Damn bro that was one hell of an elaboration. I can see truth to that, but I would give a test run to some midgrade 1st to see how it reacts. U must be smokin some good shit to get into that so passionatly bro NO 2 SODIUM!


----------



## Little Tommy (May 17, 2010)

The whole idea behind the vapor lock on top of the jug is to keep out harmful microbes that can kill the yeast.


----------



## bladezilla (Sep 25, 2010)

K.I.S.S CO2

What I did works fine and it's simple. I took a 5 gallon plastic water jug (office cooler type) and filled it about 25% full of lukewarm water, added about 2 cups of sugar and a couple teaspones of bakers yeast. I took a small hypodermic needle and stuck it through the plasic jug, put a sealant around it and ran a tube from the needle into a jug of water (mostly just to see how much CO2 was being produced). It produces about one bubble every second. I bought a bag of round ballons and stretch a ballon over the top. This is an air seal and also acts as a preasure regulator. If the balloon is standing up it's making CO2. If I give it a shake it bubbles like mad and the balloon gets much bigger. When the CO2 production subsids I add another half gallon of water and another cup of sugar and shake. So far it's been producing CO2 right along. I have no idea what concentrations I'm getting but it certainly better than nothing and the plants seem to like it.

Heres a pic from yesterday and one from 9 days ago
















Here is the same plant above less than two days later.
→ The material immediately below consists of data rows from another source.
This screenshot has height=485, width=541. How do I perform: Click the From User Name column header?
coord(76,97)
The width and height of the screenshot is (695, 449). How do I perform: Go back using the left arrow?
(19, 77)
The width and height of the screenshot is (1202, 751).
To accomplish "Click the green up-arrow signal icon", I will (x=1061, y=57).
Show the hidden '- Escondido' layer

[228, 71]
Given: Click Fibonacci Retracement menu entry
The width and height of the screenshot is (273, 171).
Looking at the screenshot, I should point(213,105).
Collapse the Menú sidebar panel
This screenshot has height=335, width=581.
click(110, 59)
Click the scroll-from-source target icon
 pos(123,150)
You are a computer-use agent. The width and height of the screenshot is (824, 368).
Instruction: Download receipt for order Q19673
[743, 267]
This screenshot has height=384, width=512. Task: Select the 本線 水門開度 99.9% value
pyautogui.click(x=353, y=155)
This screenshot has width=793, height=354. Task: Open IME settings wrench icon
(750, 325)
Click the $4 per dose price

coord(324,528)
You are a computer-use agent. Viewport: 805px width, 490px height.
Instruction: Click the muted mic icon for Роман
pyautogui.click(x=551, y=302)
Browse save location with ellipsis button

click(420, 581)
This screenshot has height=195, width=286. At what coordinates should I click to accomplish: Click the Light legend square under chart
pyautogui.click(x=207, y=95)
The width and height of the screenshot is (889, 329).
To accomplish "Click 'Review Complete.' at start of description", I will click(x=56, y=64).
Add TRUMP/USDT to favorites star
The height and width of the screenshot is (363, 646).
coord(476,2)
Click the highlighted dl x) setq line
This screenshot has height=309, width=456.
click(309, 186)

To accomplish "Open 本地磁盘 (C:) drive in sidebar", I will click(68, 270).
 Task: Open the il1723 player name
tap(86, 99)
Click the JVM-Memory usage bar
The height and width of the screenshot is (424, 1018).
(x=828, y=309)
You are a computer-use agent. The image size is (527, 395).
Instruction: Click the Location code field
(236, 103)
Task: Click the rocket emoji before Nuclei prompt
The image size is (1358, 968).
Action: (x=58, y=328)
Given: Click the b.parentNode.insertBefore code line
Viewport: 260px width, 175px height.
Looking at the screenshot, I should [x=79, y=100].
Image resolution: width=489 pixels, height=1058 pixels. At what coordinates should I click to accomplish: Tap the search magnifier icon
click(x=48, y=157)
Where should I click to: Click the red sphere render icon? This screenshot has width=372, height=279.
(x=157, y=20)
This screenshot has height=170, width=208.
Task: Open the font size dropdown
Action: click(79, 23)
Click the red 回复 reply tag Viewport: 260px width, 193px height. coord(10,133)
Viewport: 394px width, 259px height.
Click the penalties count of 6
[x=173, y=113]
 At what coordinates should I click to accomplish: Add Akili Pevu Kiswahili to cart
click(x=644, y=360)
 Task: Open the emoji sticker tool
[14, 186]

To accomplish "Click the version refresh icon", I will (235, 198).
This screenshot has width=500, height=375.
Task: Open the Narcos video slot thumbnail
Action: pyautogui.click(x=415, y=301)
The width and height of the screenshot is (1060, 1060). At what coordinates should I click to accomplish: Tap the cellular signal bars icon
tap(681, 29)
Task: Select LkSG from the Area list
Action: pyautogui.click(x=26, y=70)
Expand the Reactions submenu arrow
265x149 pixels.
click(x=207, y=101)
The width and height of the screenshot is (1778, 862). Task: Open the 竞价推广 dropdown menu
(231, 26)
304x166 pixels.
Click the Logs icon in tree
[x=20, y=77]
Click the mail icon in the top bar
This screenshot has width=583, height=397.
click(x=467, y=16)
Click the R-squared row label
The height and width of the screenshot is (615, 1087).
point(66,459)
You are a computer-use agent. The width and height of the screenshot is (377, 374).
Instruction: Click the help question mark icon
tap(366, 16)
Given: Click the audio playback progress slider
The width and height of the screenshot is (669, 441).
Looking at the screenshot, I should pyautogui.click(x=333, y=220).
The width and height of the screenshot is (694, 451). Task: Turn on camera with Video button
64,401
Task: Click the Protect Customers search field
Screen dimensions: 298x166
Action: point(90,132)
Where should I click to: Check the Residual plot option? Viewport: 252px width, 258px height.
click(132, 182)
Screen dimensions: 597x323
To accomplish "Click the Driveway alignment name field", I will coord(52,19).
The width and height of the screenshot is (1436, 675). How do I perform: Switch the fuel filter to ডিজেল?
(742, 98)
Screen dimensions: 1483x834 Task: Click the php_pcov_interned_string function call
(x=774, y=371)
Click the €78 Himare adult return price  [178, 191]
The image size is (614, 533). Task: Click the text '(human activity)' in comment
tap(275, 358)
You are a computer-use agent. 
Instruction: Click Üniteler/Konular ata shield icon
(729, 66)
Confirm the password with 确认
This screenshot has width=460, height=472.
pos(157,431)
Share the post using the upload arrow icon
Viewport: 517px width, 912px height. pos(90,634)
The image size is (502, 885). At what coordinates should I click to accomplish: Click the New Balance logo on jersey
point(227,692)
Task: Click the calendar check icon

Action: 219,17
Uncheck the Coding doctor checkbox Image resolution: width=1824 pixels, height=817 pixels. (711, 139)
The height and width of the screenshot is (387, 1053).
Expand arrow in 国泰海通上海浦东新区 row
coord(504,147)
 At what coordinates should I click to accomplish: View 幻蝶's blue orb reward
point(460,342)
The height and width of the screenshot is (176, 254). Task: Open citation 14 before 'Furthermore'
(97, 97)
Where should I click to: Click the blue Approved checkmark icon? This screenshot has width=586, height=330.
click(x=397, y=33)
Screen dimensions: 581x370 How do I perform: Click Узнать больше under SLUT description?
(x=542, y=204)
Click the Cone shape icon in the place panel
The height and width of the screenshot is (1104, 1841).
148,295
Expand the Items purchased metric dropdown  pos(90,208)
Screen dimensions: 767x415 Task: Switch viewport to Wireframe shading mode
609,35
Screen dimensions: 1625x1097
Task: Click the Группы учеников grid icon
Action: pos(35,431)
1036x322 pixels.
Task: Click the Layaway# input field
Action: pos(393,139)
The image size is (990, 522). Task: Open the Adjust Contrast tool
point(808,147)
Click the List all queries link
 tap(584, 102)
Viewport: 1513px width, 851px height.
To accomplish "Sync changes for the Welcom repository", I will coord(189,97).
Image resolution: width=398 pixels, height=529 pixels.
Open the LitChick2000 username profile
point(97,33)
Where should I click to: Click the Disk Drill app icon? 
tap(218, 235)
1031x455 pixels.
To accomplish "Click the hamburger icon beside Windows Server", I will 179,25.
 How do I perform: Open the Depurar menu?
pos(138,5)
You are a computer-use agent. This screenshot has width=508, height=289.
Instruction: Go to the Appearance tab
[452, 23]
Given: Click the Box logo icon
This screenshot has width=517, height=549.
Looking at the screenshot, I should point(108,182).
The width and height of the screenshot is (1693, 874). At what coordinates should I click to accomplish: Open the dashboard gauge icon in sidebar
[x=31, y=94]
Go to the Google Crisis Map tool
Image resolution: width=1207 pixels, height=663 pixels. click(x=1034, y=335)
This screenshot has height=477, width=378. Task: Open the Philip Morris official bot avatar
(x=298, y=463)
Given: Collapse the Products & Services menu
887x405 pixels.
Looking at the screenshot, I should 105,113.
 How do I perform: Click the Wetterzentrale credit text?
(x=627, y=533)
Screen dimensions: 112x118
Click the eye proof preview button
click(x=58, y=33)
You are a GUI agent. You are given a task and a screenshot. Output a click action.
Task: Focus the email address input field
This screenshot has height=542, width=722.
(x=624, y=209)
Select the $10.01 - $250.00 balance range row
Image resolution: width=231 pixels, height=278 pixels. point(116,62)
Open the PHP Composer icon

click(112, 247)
I can't wait until the really start growing.


----------



## coreymillia (Oct 2, 2010)

Yeah I know its been a year since anyone has posted anything here but a CO2 generator is a gas burning carbon dioxide generator. Now some jack ass decides to call his hootch setup a generator, as people have been doing making wine for how long. So not that it matters, but here in colorado we have a bunch of idiots attempting to grow medical cannabis, and they are spreading poor information, bugs and diseases. So I was here because I am going through a tank every 4 days keeping the ppm at 1500. And its to hot to run my generator. I thought Id try to find out the sugar/yeast ratio, and I see people calling this a generator. Giving no thought to the people who may be trying to search google for information on real generators, then being linked to this shit. So you cheap ass fuckers want to play with co2 try a tank AND monitor! otherwise just go breath on them... I will post again on what the ppm is in a room roughly 10 x 10 with BREWING the co2. at about 2 cups sug and a tsp yeast per gallon, pretty sure Im gonna want to up to a 5 gallon.


----------



## edensundies (Jun 30, 2011)

Hi, just wanna know where you bought the release bulb on your fermentation setup, the one on top that looks like a plastic thingy( transparent)


----------



## Tennis1 (Jun 30, 2011)

I've been doing this now (thanks to you) for the last 3 weeks of which have been in the middle to end of flower and feel like its been an overall improvement. My buds seem tighter and larger than they were headed 3 weeks ago. Yesterday, I had to turn the air conditioner off. I forgot about it and 2 hrs later it was 105 degrees in the room and the plants were acting as if nothing was happening. Cool its working. I just use the "Piss Jug" technique. Water, shit load of cane sugar, and 2tbs yeast. got 4 jugs in a 4x8x6 room.


----------



## [email protected] (Aug 23, 2011)

Anonymous said:


> Baking soda/acid is a good system, but it is ultimately fairly expensive. Furthermore, you also release acetate ions/salts, as well as other volatiles from the vinegar (which is not a pure solution of acetic acid, of course). They prolly won't kill your plants, though they might. Instead they will likely make it smell or taste bad.
> 
> What is a better way to get your carbon dioxide? Fermentation. Acquire some brewer's yeast if you can. The types of yeast you can use are in order of what is best, though all are acceptable:
> 
> ...


Thank you, Thank you, THANK YOU! Ive been wanting a cheap easy way to supplement CO2 for my plants and this is absolutely perfect. So would it be best to make one big fermenting vessel with several tubes going to each plant or is it better to make smaller individual vessels for each plant? It would seem easier and more practical to make one big one though. I'm the kind of learner that dose best if I have a visual reference so if possible could you please post some pictures showing the vessels, air lock, tubes and how they connect? I would be very grateful. Thanks again and stay green.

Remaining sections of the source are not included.